Both books still had their dust jackets, very tattered and torn, but I always think children like to have the coloured picture on the front. The titles are a bit – well, they are very old hat, as Sandy did comment, but Kim doesn’t strike me as a conspicuously modern girl, not at all what Davy calls a hip chick. Although she does possess a certain awkward maturity. Not physically, especially, and not in any unpleasantly precocious sense, but she has what I think of as a nascent mature sensibility. And she is much more respectful than many.
We had an interesting discussion about what Sandy called her ‘readerliness’. This is one of his favourite words, although I am not entirely convinced it is a word. He said it was particularly surprising because she learnt to read unusually late. When she was about seven, he thought. Or it might even have been eight. She was staying with friends at the time and the mother of the family gave her lessons.

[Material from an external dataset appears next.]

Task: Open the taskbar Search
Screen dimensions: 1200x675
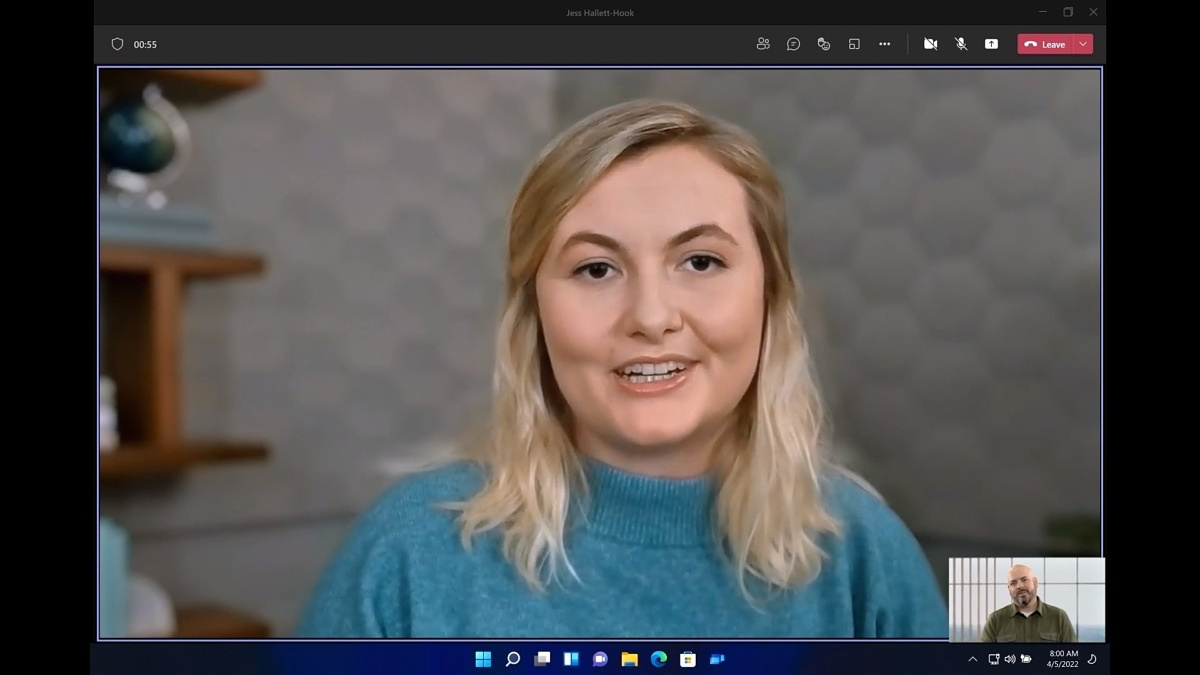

‘She said, and this is verbatim, Thea,’ Sandy reported, as if it were information of great import, ‘“the mum took pity on my ignorance.”’ He seemed struck by this sentence and repeated it over again to me, rather unnecessarily. Learning to read had been a revelation for the little girl.
As you would expect, I said.
The friends had a library in the house and she had become a bookworm, more or less immediately. The idea filled Sandy with rapture. Although her stay had been cut short, evidently.
I enlightened him as to the reason for this. It wouldn’t have been friends she was staying with; it would have been a foster family. He looked mystified. I outlined Kim’s disadvantaged background. Sandy clearly knew nothing about this at all.
‘It’s wholly understandable that reading would have enabled her to escape into another world,’ I explained, ‘as well as being the means to an education. When did she tell you this?’
The other day. On closer questioning it sounded very much as if she might have left school early on that particular afternoon, although Sandy seemed unworried when I called it to his attention.